### Assigned task
Where the records below show a line containing "Le C2A organise", start copying; end with the line containing "בורות לוץ (75, 370)", and copy it too.

### Collected data entries

=== Section Start ===

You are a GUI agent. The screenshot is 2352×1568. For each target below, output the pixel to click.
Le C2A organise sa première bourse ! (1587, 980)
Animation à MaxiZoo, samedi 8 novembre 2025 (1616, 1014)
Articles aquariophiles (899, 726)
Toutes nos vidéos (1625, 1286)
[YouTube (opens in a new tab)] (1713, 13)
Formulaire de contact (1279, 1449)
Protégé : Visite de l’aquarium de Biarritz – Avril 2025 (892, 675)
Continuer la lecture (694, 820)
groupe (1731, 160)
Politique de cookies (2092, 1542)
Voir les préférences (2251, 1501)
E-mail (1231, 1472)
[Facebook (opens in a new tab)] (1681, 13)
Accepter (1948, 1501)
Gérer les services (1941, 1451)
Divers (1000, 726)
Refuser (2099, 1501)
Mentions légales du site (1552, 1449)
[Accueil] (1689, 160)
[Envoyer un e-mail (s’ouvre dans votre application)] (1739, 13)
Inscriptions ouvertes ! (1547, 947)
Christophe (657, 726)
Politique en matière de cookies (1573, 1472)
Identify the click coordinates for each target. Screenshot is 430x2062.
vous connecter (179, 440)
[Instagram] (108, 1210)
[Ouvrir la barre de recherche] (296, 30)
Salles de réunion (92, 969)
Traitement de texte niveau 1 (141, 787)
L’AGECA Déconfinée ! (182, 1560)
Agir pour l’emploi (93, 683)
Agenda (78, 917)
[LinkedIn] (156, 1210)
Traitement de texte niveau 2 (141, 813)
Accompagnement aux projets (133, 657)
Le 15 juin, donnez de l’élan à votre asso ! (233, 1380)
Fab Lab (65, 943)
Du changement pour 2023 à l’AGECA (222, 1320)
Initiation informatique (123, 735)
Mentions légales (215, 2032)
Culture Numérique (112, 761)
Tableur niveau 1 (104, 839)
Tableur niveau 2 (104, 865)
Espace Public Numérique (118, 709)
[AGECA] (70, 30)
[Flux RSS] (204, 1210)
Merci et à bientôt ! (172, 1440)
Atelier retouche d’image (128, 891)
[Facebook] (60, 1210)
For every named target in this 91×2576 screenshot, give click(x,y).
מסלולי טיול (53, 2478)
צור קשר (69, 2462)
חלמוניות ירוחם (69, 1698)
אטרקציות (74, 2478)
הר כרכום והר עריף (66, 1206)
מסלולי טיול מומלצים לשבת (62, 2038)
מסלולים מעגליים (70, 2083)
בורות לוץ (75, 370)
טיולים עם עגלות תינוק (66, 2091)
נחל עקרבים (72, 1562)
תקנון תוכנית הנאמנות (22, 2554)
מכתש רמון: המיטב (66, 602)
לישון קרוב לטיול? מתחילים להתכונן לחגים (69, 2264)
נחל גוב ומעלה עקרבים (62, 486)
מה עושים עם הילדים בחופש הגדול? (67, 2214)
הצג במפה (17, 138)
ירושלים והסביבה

=== Section End ===

### Problem solution
Le C2A organise sa première bourse ! (1587, 980)
Animation à MaxiZoo, samedi 8 novembre 2025 (1616, 1014)
Articles aquariophiles (899, 726)
Toutes nos vidéos (1625, 1286)
[YouTube (opens in a new tab)] (1713, 13)
Formulaire de contact (1279, 1449)
Protégé : Visite de l’aquarium de Biarritz – Avril 2025 (892, 675)
Continuer la lecture (694, 820)
groupe (1731, 160)
Politique de cookies (2092, 1542)
Voir les préférences (2251, 1501)
E-mail (1231, 1472)
[Facebook (opens in a new tab)] (1681, 13)
Accepter (1948, 1501)
Gérer les services (1941, 1451)
Divers (1000, 726)
Refuser (2099, 1501)
Mentions légales du site (1552, 1449)
[Accueil] (1689, 160)
[Envoyer un e-mail (s’ouvre dans votre application)] (1739, 13)
Inscriptions ouvertes ! (1547, 947)
Christophe (657, 726)
Politique en matière de cookies (1573, 1472)
Identify the click coordinates for each target. Screenshot is 430x2062.
vous connecter (179, 440)
[Instagram] (108, 1210)
[Ouvrir la barre de recherche] (296, 30)
Salles de réunion (92, 969)
Traitement de texte niveau 1 (141, 787)
L’AGECA Déconfinée ! (182, 1560)
Agir pour l’emploi (93, 683)
Agenda (78, 917)
[LinkedIn] (156, 1210)
Traitement de texte niveau 2 (141, 813)
Accompagnement aux projets (133, 657)
Le 15 juin, donnez de l’élan à votre asso ! (233, 1380)
Fab Lab (65, 943)
Du changement pour 2023 à l’AGECA (222, 1320)
Initiation informatique (123, 735)
Mentions légales (215, 2032)
Culture Numérique (112, 761)
Tableur niveau 1 (104, 839)
Tableur niveau 2 (104, 865)
Espace Public Numérique (118, 709)
[AGECA] (70, 30)
[Flux RSS] (204, 1210)
Merci et à bientôt ! (172, 1440)
Atelier retouche d’image (128, 891)
[Facebook] (60, 1210)
For every named target in this 91×2576 screenshot, give click(x,y).
מסלולי טיול (53, 2478)
צור קשר (69, 2462)
חלמוניות ירוחם (69, 1698)
אטרקציות (74, 2478)
הר כרכום והר עריף (66, 1206)
מסלולי טיול מומלצים לשבת (62, 2038)
מסלולים מעגליים (70, 2083)
בורות לוץ (75, 370)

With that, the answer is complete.